> Goal of the exercise
Answer these questions from the text about Orlowski, one per line:
(a) How many years after arriving at MD Anderson does the text list his titles?
(b) Which proteasome inhibitor does the text say his teams were integral in developing?
(c) According to the notes, what does the "bor-" in bortezomib refer to?

When Orlowski speaks about his work, he often does so in a scientific shorthand few, if any lay persons can fully comprehend. He sees and interprets things most could never imagine. It’s a language he has taught a new generation of leaders who have flocked to MD Anderson to research and treat myeloma and related diseases.
Eighteen years after arriving in MD Anderson, his titles include: Professor in the Department of Lymphoma/Myeloma, the Florence Maude Thomas Cancer Research Professorship, Director of the Section of Myeloma, and Professor in the Division of Cancer Department of Experimental Therapeutics. Current faculty members Krina Patel and Hans Lee are among the most sought-after speakers for patients and professionals.
His teams have been integral in the development of another popular myeloma proteasome inhibiter, carfilzomib (Kyprolis), and virtually every therapy and treatment strategy that have transformed myeloma into a chronic disease for myeloma patients throughout the world in the past two decades.
But we’ll save that part of the story for another day.
Photo: MD Anderson copyright.
Many thanks to Dr. Craig Hofmeister of Emory University’s Winship Cancer Institute for helping me understand the cell biology discussed above.
[1] The “bor-” in bortezomib refers to boronic acid, a peptide that attaches a drug to its therapeutic targets.
[2] Burkitt’s lymphoma is a rare disorder that inhibits development of B cells (white blood cells).

> Input data
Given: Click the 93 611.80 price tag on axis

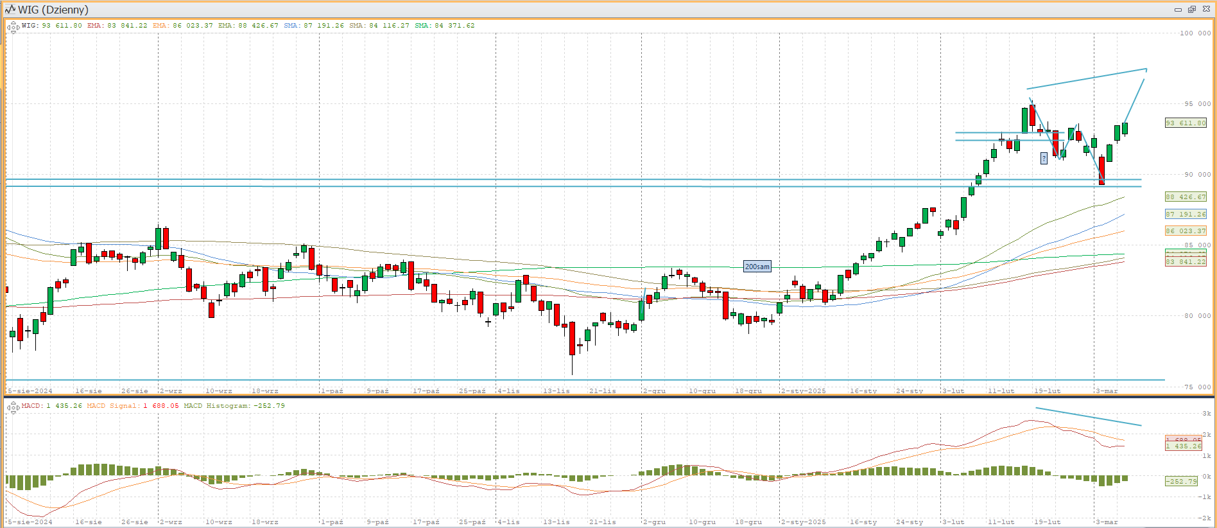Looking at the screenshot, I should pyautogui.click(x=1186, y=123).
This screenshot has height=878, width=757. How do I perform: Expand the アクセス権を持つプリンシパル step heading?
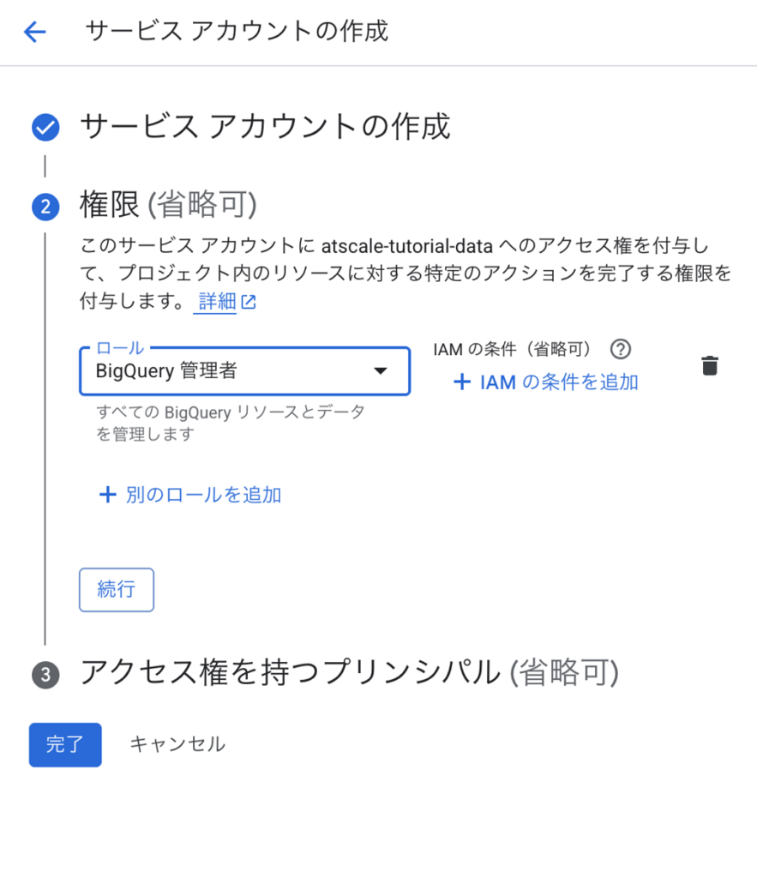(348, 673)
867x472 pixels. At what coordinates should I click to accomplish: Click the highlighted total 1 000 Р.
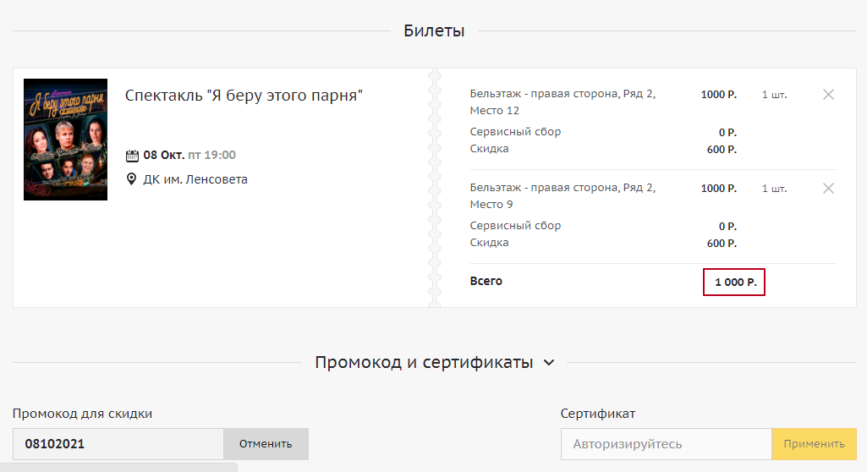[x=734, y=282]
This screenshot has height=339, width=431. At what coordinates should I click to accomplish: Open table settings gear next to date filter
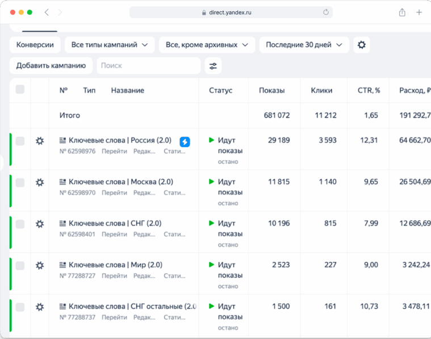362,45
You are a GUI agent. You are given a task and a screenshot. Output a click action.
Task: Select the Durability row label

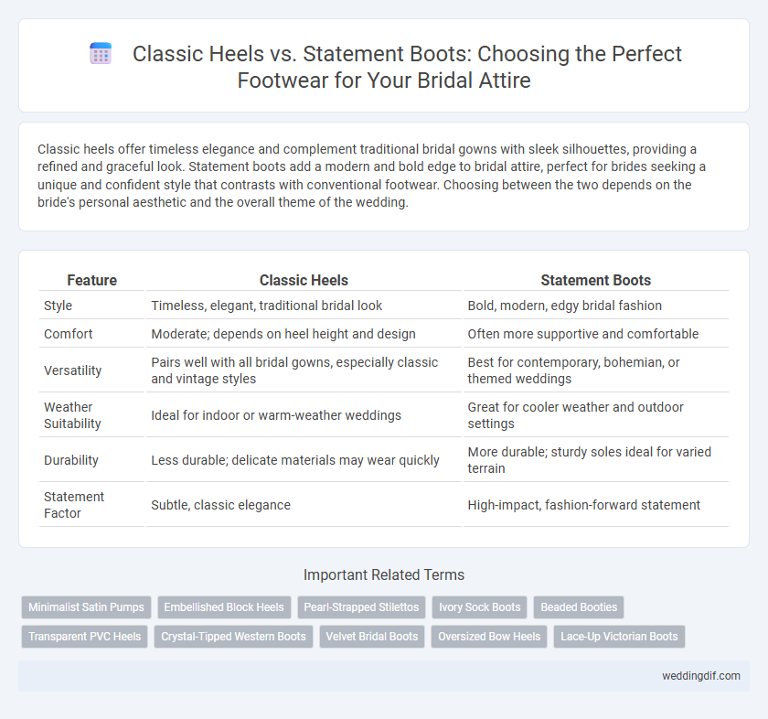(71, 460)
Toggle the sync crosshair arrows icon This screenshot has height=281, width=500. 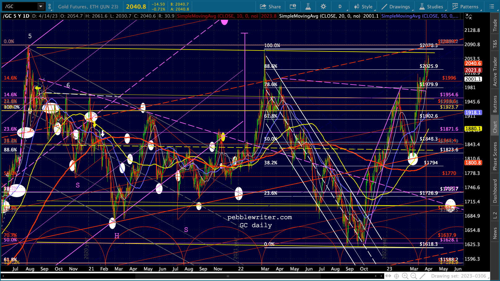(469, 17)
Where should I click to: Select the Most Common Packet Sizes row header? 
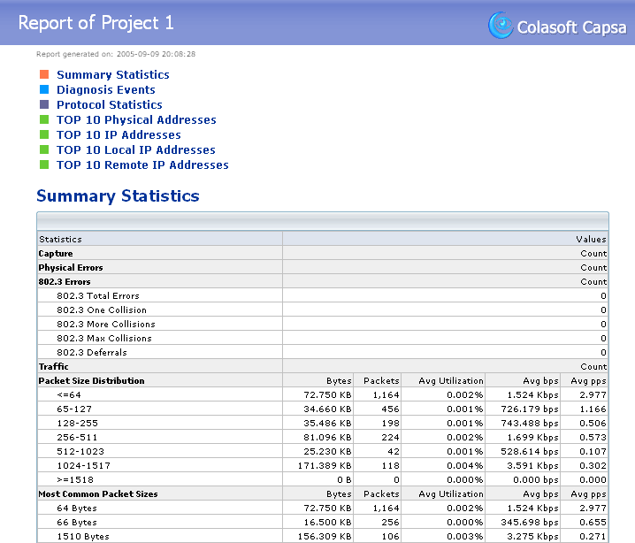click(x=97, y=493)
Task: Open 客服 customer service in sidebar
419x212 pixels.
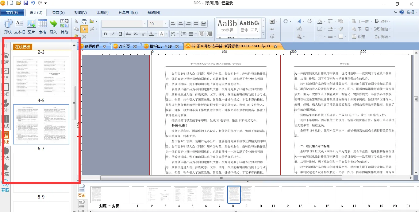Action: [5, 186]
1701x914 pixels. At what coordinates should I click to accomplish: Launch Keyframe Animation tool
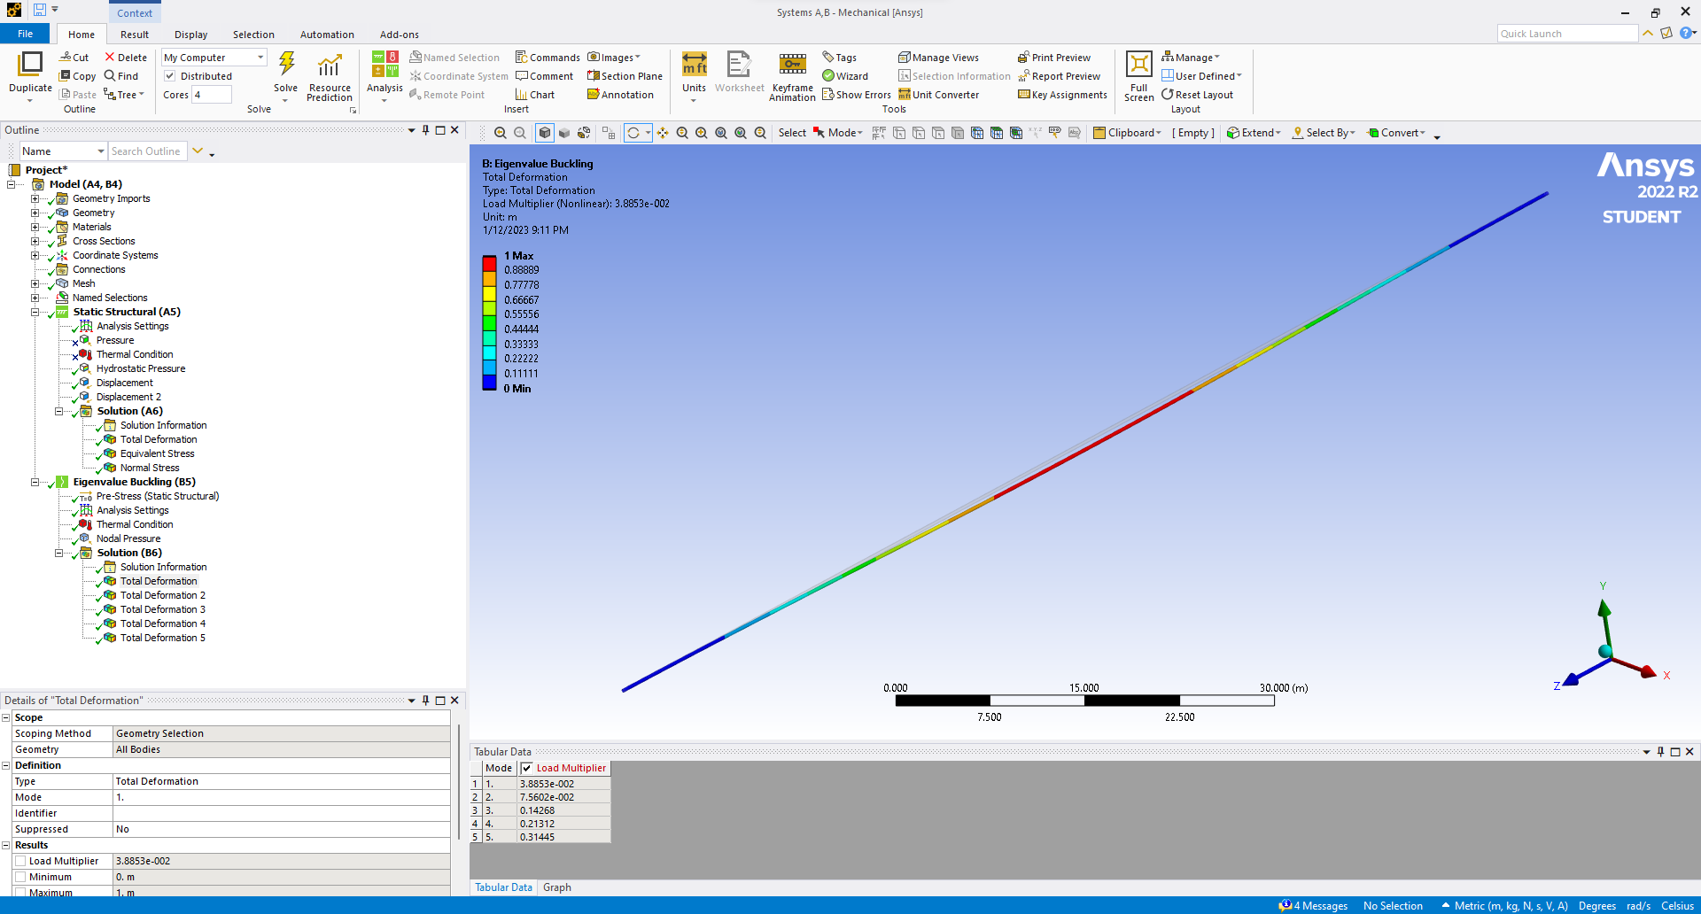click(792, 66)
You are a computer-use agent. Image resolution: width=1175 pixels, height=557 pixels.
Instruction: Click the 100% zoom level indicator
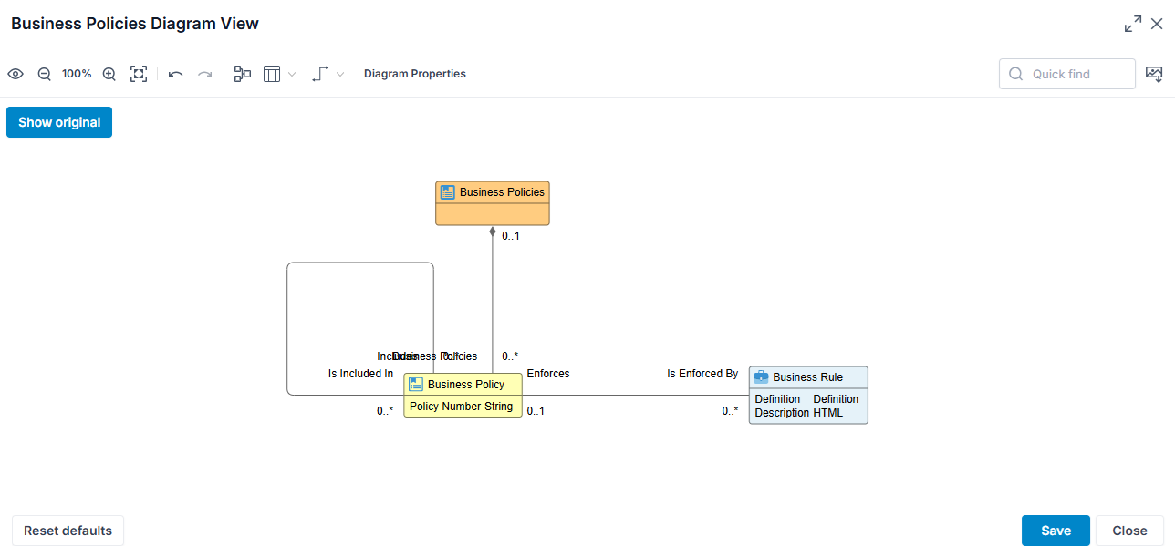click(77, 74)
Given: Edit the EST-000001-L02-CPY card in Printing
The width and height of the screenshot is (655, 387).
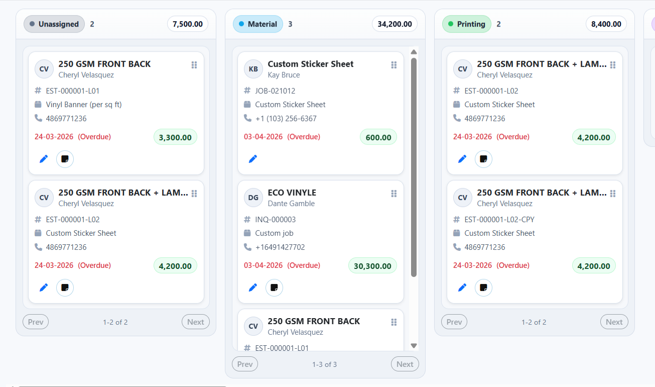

> Task solution
(a) Eighteen years.
(b) Carfilzomib (Kyprolis).
(c) Boronic acid.